April 24 (Bloomberg) -- Senator John McCain said the U.S. should increase its role in North Atlantic Treaty Organization air attacks against Libya and rebels there need more direct assistance in the fight against Moammar Gadhafi’s forces.
“I really fear a stalemate,” McCain said of the conflict, speaking on CNN television’s “State of the Union” program after he traveled Libya. Rebel fighters are “badly outgunned in armor, equipment and training” against Gadhafi loyalists, the Arizona Republican said.
McCain said on NBC’s “Meet the Press” program that the U.S. should increase air attacks “but troops on the ground is out of the question” and would be counterproductive.
Removing Gadhafi’s television broadcast capabilities would be helpful because “when the Libyan people see Gadhafi on television it scares them,” McCain said.
McCain told CNN he was supportive of reports of the first missile attack from a drone aircraft in Libya as fighting continued in the rebel-held city of Misrata. A Predator drone fired its missile yesterday, the U.S. Defense Department said in an e-mailed statement, without elaborating.
“I’m glad the Predator is now in the fight,” McCain said. “We need the American air assets back in a heavier way.”
McCain was hesitant about supporting direct attacks on Qaddafi himself. “My emphasis is winning the battle on the ground,” he said, not relying on a “lucky airstrike.”

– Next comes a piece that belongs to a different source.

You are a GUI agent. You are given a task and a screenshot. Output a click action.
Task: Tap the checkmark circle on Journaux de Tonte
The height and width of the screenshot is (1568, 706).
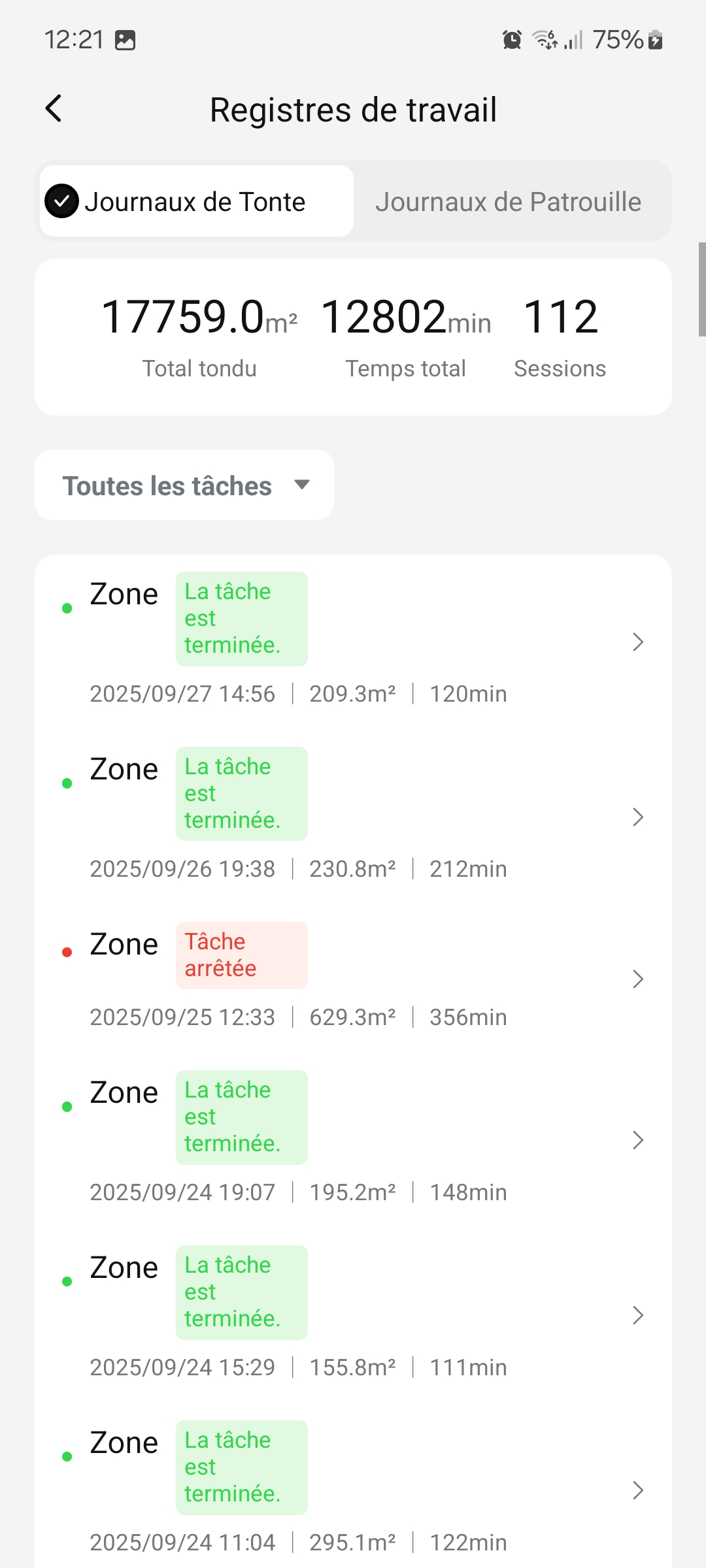(x=62, y=201)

Senator Lindsey Graham, a South Carolina Republican who also advocated more air support for the rebels, told CNN that NATO forces should begin bombing Gadhafi’s “inner circle.”
“I think the focus should now be to cut the head of the snake off,” he said.

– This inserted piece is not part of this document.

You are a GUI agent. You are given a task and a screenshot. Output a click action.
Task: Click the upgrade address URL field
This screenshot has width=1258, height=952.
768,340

McCain visited Benghazi, the center of the Libyan uprising, on April 22, in a show of support for insurgents trying to overthrow Gadhafi. McCain, the 2008 Republican presidential nominee and the ranking member of the Senate Armed Services Committee, urged the U.S. to recognize the rebel Transitional National Council as the country’s government and provide financial assistance.
Rebels in Libya have been fighting to end Gadhafi’s 42-year rule since mid-February. NATO war planes operating over the capital, Tripoli, struck near Gadhafi’s Bab al-Azizia compound, AP reported yesterday. Automatic weapons fire and rocket explosions could be heard in the city of Misrata, the BBC reported today, citing its correspondents.